В статье, а именно в главе «Смысловой подход Шишкова и Лукашевича», приводилась цитата великого лингвиста, О.Н.Трубачёва, о нераскрытых возможностях смыслового подхода. И сегодня создают каталоги «семантических переходов». То есть смыслы всё-таки возвращаются на видное место в лингвистике. И было бы неплохо заново оценить наших языковедов-любителей, А.С.Шишкова и П.А.Лукашевича, для которых смысловой подход был главным. В работе с говорящим названием «Приёмы семантической реконструкции» (о методе, где на первом месте смысл), Трубачёв писал: «Отсутствие полных систематизированных справочников в такой интересной материи, как типология эволюции лексических значений, не может не показаться заметным отставанием в наше время проектирования банков информации. Однако не следует спешить с категорическим осуждением. Кодифицированные инвентари семантической эволюции (если таковые в будущем появятся) едва ли будут предназначены для широкого читателя. Основной фонд семантической типологии, который они, возможно, будут содержать, уже находится в обороте, правда у немногочисленных исследователей лексической семантики. ... Кодифицированный инвентарь сократит годы, но только годы способны создать исследователя, его интуицию и память. Ведь и хорошие поэты никогда серьезно не нуждались в словарях рифм». Вот таким «немногочисленным исследователем лексической семантики» был Лукашевич - хотя его Распределительный чертёж включал и формы, по-крайней мере, «первообразных корней», и был чем-то большим, чем словарь рифм.
Итак, для человека, берущего в руки словарь, важна суть. Для языковеда-любителя тоже - он и отталкивается от сути, поверяет сходство слов смысловым соответствием. И даже там, где всё понятно, когда, например, слово имеет единственное значение, непременно нужен его смысловой узор - чтобы докопаться до сути. Связный узор нужен и когда, наоборот, (в словаре) приводится множество разных родственных форм разных языков с разными значениями - ведь дело не в широте охвата, а в глубине погружения в суть, в связанности этого множества значений, в наличии общего и различного. Этимологические же словари делаются лингвистами для лингвистов, и служат в основном не тому, что ждёт от лингвистики общество (суть), а тому, что считает первичным лингвистическая методология (отслеживание связи форм). Прослеживая строгим формально-фонетическим методом родство форм, лингвисты почти не прослеживают соответствие форм - не по широте Древа языка, в разных языках, не по высоте его исторической, а по глубине коренной, смысловой. Это другое измерение, и в образе Дерева для простоты его можно уподобить сокам, которые дают Дереву жизнь и проникают от корней до самой последней веточки и листа - а иначе они бы засохли и отмерли. В этом измерении важно родство того же "красного" и "чёрного", или "крови" и "сокровенного" - и всех этих слов меж собой. Все они от "края" - но какие мысли соткали вокруг этого ядра узор из таких разных слов?

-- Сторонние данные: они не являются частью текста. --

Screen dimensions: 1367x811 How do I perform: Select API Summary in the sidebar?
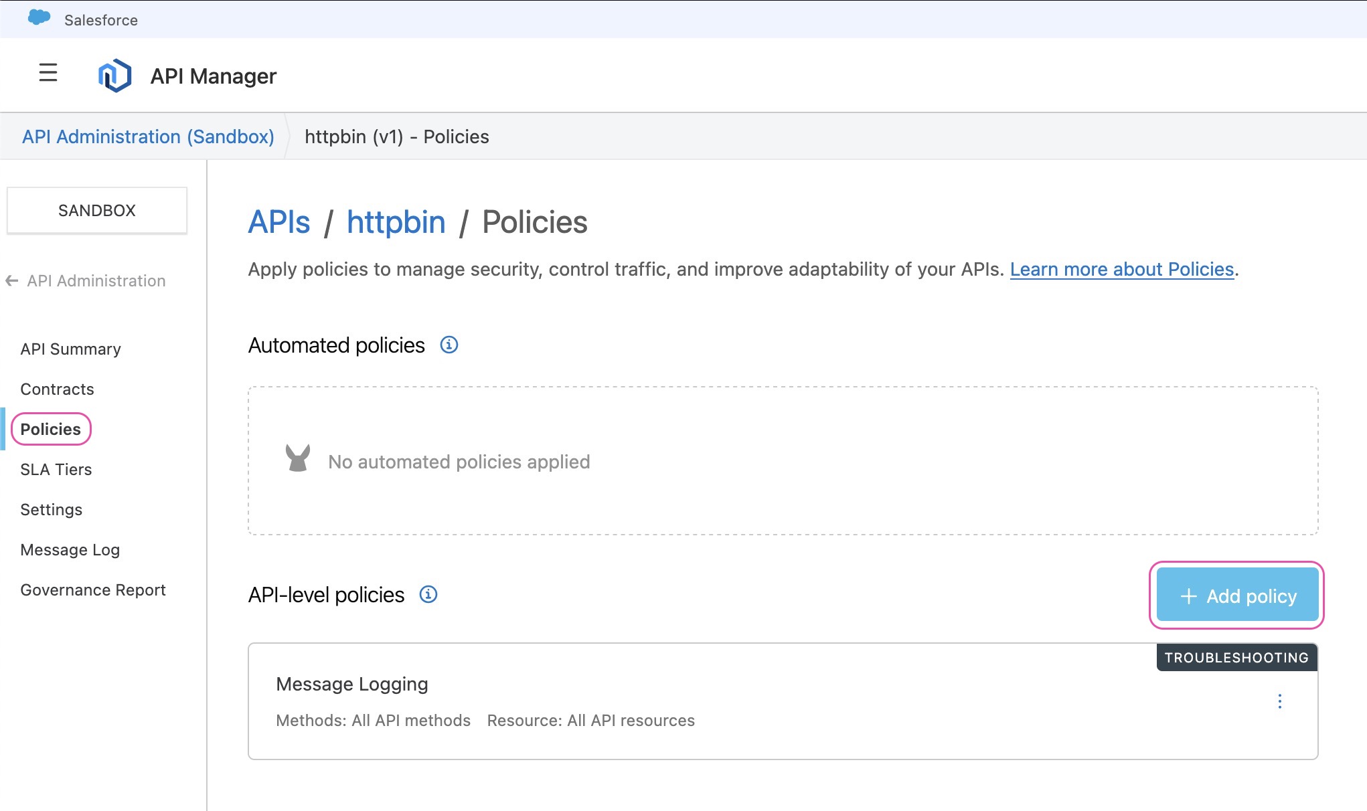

Но посмотрим всё же сначала на более простое, как кажется, слово - именно любительским глазом, не претендуя на серьёзное исследование, но желая вскрыть суть.
Христос и крест
Представим себе возможное умственное приключение некоего любителя, решившего понять, что значит «крест». В слова [Фасмера] он увидит:
«Первонач. *krьstъ означало "Христос" и произошло из д.-в.-н. krist, christ. Вероятно, затем появилось знач. "распятие" (лат. crucifiхus), откуда и возникло знач. "крест" (...). Более далекое в фонетическом отношении лат. Christus, греч. Khristos».
Кое-что это проясняет. Во-первых, форма "крест" однозначно связана с "Христос", это однокоренные слова, а сама форма к нам пришла то ли из древне-верхненемецкого, то ли из греческого, то ли из латыни. Во-вторых, собственно «фигура из пересекающихся под прямым углом отрезков» и «распятие» лингвистически связаны с этим словом.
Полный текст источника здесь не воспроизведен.